*What to work on*.
Please set down, exactly as written, the line containing "Grandes Diálogos: Escolhe" and every line after it through the end of the records.

*Source data*.

**********

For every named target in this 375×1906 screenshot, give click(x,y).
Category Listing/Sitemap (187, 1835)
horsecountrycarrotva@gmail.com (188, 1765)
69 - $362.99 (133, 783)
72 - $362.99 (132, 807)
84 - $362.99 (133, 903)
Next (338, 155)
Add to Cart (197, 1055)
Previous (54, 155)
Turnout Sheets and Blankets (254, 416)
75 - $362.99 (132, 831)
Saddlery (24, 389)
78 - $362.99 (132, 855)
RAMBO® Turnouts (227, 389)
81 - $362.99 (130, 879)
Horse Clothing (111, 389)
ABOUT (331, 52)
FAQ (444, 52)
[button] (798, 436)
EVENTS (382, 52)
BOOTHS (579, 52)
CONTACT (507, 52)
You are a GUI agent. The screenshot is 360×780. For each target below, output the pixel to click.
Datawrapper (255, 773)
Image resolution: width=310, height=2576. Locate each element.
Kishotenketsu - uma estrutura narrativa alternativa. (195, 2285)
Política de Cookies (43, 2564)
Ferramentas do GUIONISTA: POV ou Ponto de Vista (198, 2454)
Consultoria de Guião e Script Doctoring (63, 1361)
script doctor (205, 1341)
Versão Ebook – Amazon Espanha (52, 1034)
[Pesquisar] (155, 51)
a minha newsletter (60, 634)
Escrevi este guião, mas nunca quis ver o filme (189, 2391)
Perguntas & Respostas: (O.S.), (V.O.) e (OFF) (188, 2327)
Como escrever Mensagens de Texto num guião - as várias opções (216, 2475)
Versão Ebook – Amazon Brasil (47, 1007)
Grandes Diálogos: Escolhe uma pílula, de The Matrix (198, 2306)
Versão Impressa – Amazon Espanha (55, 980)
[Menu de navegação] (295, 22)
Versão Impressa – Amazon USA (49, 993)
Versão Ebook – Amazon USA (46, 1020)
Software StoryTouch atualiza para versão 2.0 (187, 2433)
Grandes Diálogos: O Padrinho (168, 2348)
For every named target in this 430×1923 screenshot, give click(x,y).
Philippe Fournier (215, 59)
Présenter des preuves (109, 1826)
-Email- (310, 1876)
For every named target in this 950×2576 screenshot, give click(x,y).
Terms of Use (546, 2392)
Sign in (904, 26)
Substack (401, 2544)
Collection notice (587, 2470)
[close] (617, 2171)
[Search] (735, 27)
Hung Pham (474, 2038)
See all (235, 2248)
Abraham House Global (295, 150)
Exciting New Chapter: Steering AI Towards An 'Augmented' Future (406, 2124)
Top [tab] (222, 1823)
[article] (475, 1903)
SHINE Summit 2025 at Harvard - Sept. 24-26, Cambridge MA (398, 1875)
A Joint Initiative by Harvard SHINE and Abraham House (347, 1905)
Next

**********

*Solution for this problem*.
Grandes Diálogos: Escolhe uma pílula, de The Matrix (198, 2306)
Versão Impressa – Amazon Espanha (55, 980)
[Menu de navegação] (295, 22)
Versão Impressa – Amazon USA (49, 993)
Versão Ebook – Amazon USA (46, 1020)
Software StoryTouch atualiza para versão 2.0 (187, 2433)
Grandes Diálogos: O Padrinho (168, 2348)
For every named target in this 430×1923 screenshot, give click(x,y).
Philippe Fournier (215, 59)
Présenter des preuves (109, 1826)
-Email- (310, 1876)
For every named target in this 950×2576 screenshot, give click(x,y).
Terms of Use (546, 2392)
Sign in (904, 26)
Substack (401, 2544)
Collection notice (587, 2470)
[close] (617, 2171)
[Search] (735, 27)
Hung Pham (474, 2038)
See all (235, 2248)
Abraham House Global (295, 150)
Exciting New Chapter: Steering AI Towards An 'Augmented' Future (406, 2124)
Top [tab] (222, 1823)
[article] (475, 1903)
SHINE Summit 2025 at Harvard - Sept. 24-26, Cambridge MA (398, 1875)
A Joint Initiative by Harvard SHINE and Abraham House (347, 1905)
Next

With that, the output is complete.